## Task directions
Please collect every line in the listing below that contains the string "icon", where case counts.
==== Dataset extract ====
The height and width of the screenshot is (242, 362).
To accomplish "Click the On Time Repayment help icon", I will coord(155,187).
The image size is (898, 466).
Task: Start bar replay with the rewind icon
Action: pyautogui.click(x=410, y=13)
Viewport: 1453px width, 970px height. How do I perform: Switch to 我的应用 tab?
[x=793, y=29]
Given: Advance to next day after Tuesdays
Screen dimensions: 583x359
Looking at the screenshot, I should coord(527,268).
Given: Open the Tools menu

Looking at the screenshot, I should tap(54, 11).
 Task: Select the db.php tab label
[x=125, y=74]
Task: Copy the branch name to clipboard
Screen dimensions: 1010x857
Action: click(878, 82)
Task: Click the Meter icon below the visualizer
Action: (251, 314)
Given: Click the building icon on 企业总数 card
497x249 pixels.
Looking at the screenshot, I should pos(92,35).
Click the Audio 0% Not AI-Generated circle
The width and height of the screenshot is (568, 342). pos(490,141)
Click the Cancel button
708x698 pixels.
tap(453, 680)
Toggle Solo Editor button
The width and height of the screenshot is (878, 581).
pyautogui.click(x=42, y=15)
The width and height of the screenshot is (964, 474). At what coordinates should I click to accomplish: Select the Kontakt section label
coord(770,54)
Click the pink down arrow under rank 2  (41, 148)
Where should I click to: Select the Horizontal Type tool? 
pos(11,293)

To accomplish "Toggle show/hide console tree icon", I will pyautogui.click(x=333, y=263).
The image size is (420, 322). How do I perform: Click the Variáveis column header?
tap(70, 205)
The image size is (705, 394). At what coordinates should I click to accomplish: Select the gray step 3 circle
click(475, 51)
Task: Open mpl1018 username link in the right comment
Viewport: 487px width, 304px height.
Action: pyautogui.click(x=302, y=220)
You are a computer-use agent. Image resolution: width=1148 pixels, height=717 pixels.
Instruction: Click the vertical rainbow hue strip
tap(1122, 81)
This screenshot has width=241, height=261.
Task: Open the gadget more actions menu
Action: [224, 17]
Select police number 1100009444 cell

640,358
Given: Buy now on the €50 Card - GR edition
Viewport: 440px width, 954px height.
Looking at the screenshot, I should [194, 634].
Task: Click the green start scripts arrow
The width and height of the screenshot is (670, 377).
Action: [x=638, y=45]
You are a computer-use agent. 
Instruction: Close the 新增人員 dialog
====
## Exercise answer
To accomplish "Click the On Time Repayment help icon", I will coord(155,187).
Task: Start bar replay with the rewind icon
Task: Click the Meter icon below the visualizer
Given: Click the building icon on 企业总数 card
To accomplish "Toggle show/hide console tree icon", I will pyautogui.click(x=333, y=263).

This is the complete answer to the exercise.